At one point Emmett was in the store alone with Carolyn Bryant, who owned and ran the store with her husband Roy. What transpired between Emmett and Carolyn is unclear since there were no witnesses, but what is clear is that Emmett said something to Carolyn, perhaps something flirtatious, that offended her, something that violated the strict taboos that regulated White/Black interactions in the Jim Crow South, especially interactions between Black males and White females.

Offended at how Emmett spoke to her, Carolyn exited the store to get a gun from a car. While she did this, Emmett wolf whistled at her. That also was a social taboo. Hearing that whistle, Emmett's relatives from Mississippi knew they had to get out of there fast. The group fled.

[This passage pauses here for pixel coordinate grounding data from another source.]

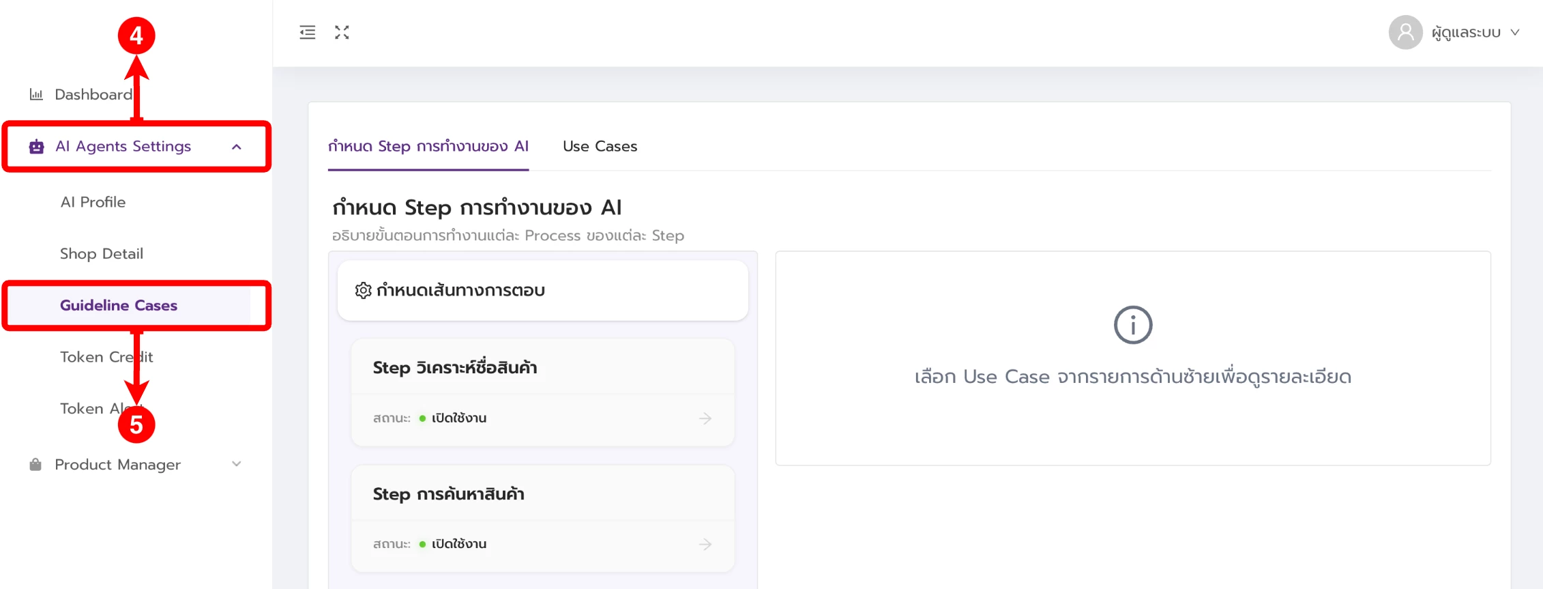
Task: Click the user avatar icon
Action: tap(1405, 32)
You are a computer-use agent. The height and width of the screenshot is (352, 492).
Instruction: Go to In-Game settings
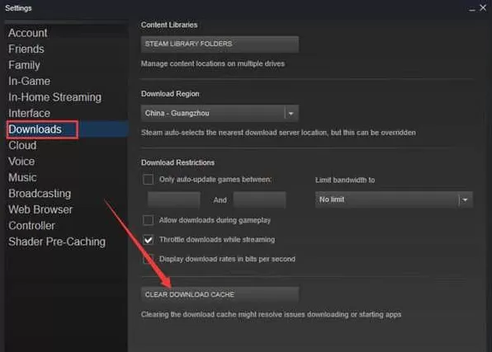click(29, 81)
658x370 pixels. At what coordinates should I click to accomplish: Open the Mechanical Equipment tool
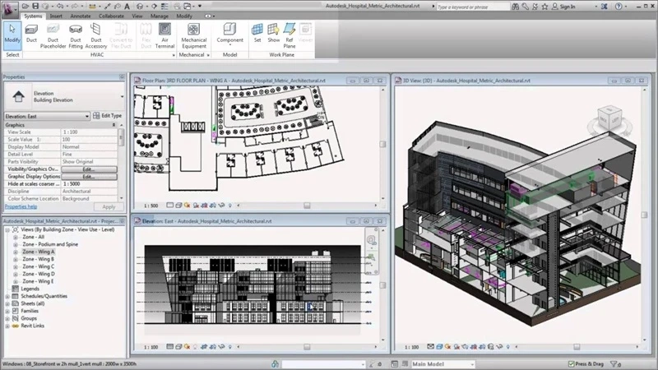193,35
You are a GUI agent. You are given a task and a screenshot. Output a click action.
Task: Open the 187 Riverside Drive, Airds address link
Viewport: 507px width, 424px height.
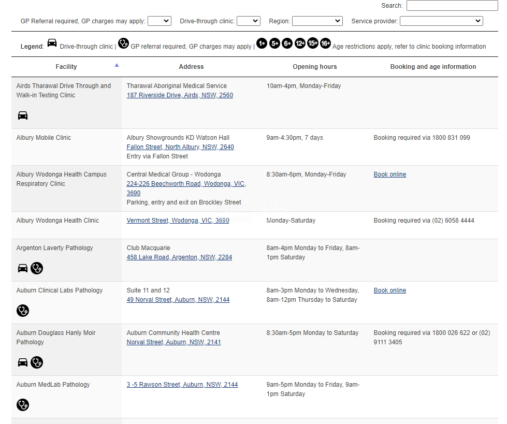click(x=180, y=95)
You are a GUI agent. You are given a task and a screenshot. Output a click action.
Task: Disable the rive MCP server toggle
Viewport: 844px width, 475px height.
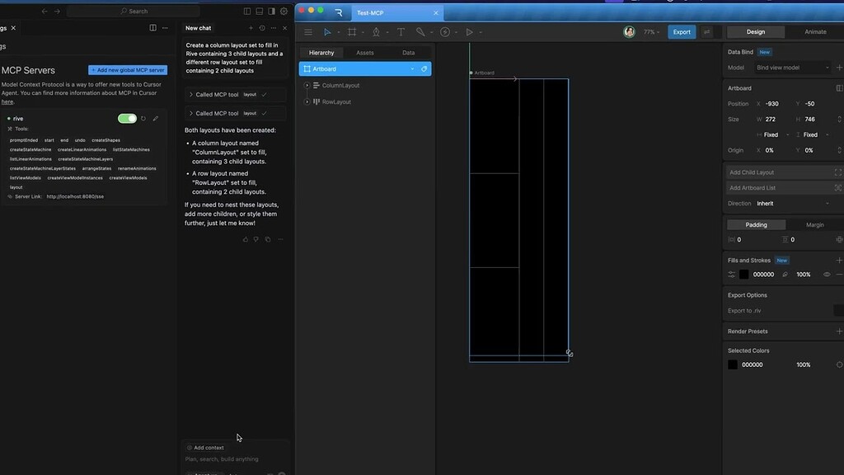click(x=126, y=118)
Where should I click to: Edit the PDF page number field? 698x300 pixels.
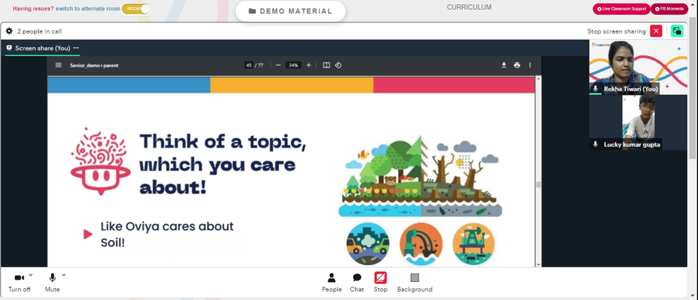click(249, 65)
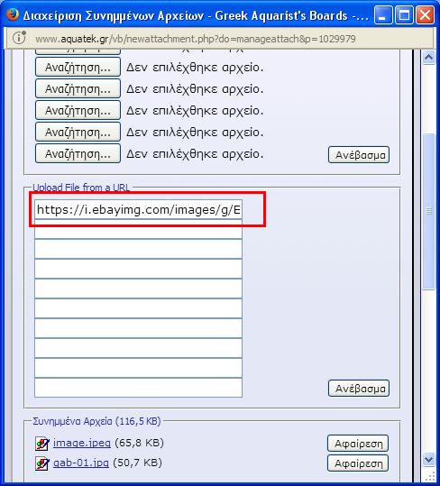The height and width of the screenshot is (486, 440).
Task: Click the scrollbar down arrow
Action: 429,459
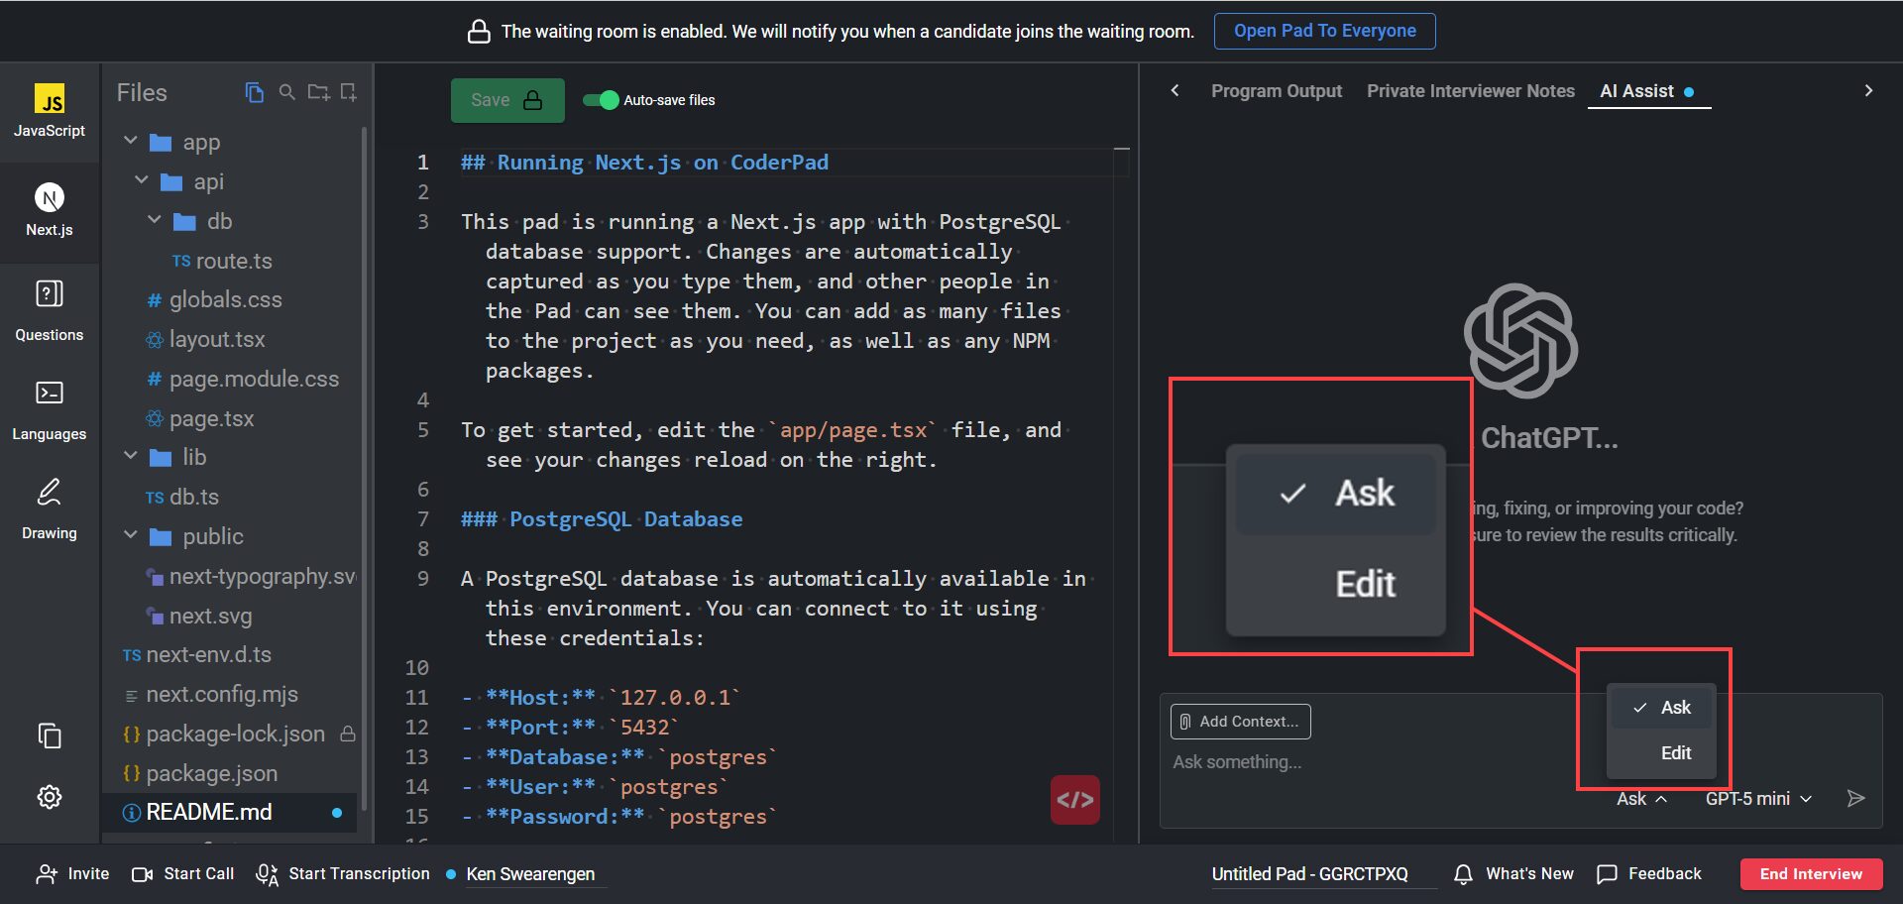1903x904 pixels.
Task: Switch to the Program Output tab
Action: pyautogui.click(x=1276, y=91)
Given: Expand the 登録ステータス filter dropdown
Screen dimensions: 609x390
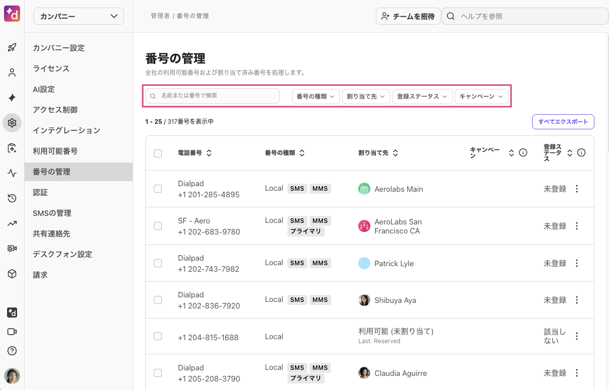Looking at the screenshot, I should (x=422, y=96).
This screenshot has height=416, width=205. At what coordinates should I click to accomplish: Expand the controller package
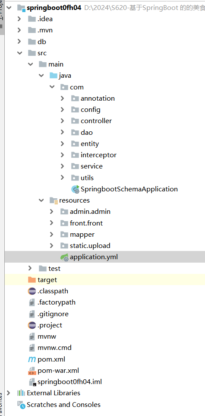62,121
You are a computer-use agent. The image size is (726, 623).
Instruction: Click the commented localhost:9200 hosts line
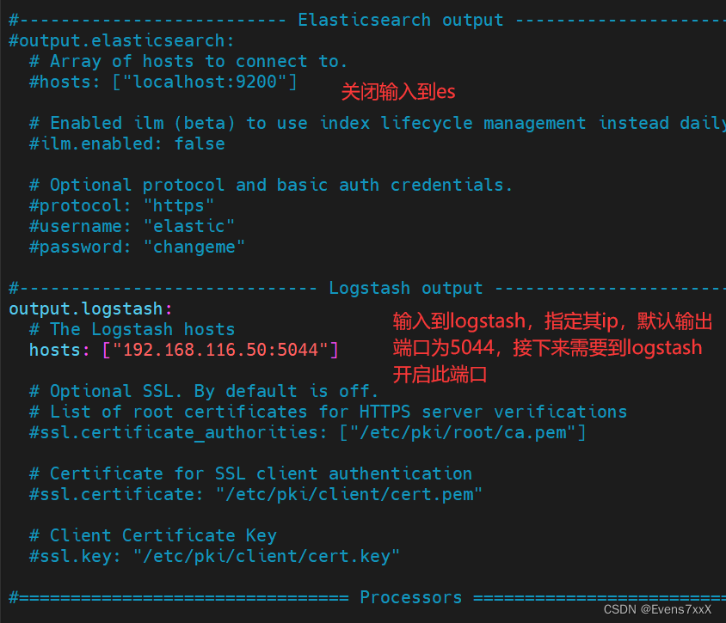pyautogui.click(x=163, y=82)
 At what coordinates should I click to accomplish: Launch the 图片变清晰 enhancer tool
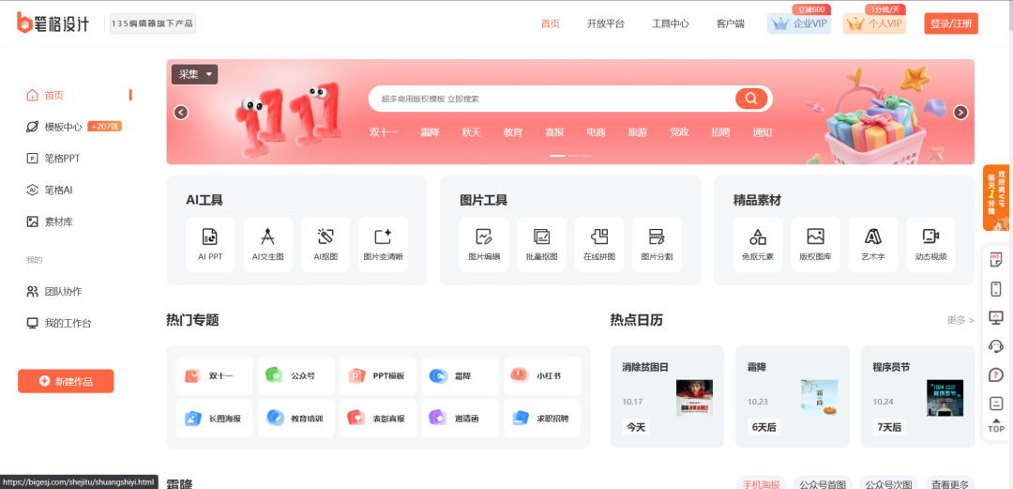click(x=383, y=242)
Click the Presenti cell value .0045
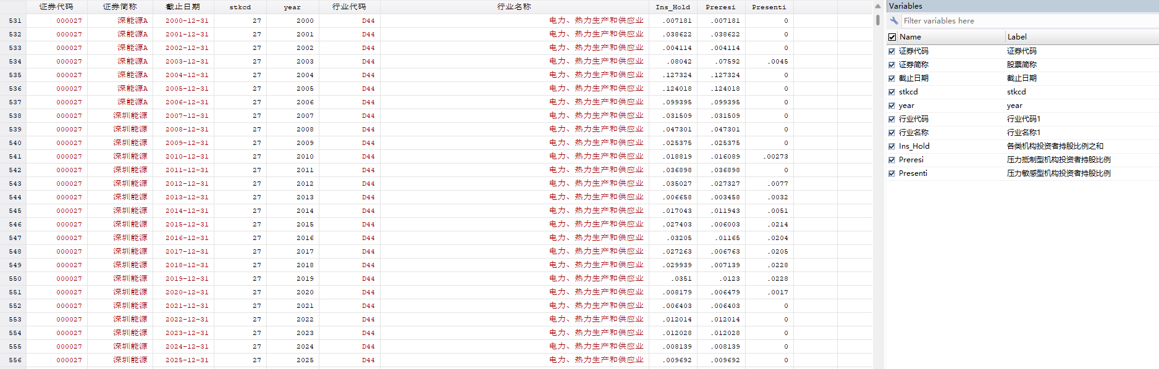 778,62
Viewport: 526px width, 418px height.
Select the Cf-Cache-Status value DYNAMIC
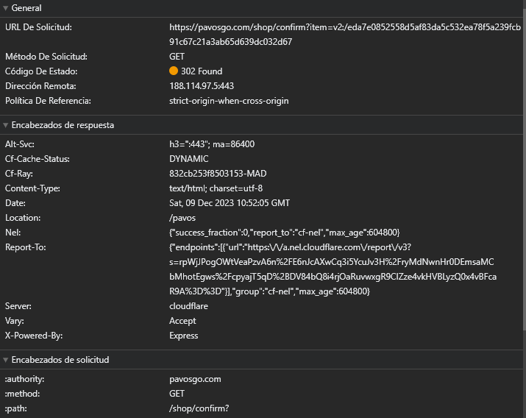pyautogui.click(x=189, y=159)
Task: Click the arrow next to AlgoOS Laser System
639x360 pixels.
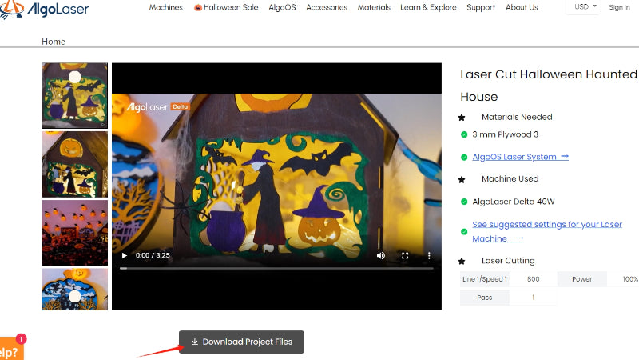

At 2:00 am that evening, Carolyn's husband Roy and his half-brother J.W. Milam knocked on the door of Mose Wright's house. They each were carrying guns and demanded to see the boy who "did the talking" to Carolyn in the store. Emmett was unable to escape out the back door before the two men found him. Bryant and Milam forced Emmett into their car and drove away.

Toward morning, Bryant and Milam took Emmett to a barn in Sunflower County, just outside of Drew, on the plantation where Milam's brother worked as a supervisor and manager. There Bryant and Milam beat, pistol-whipped, tortured and eventually killed Emmett by shooting him in the head.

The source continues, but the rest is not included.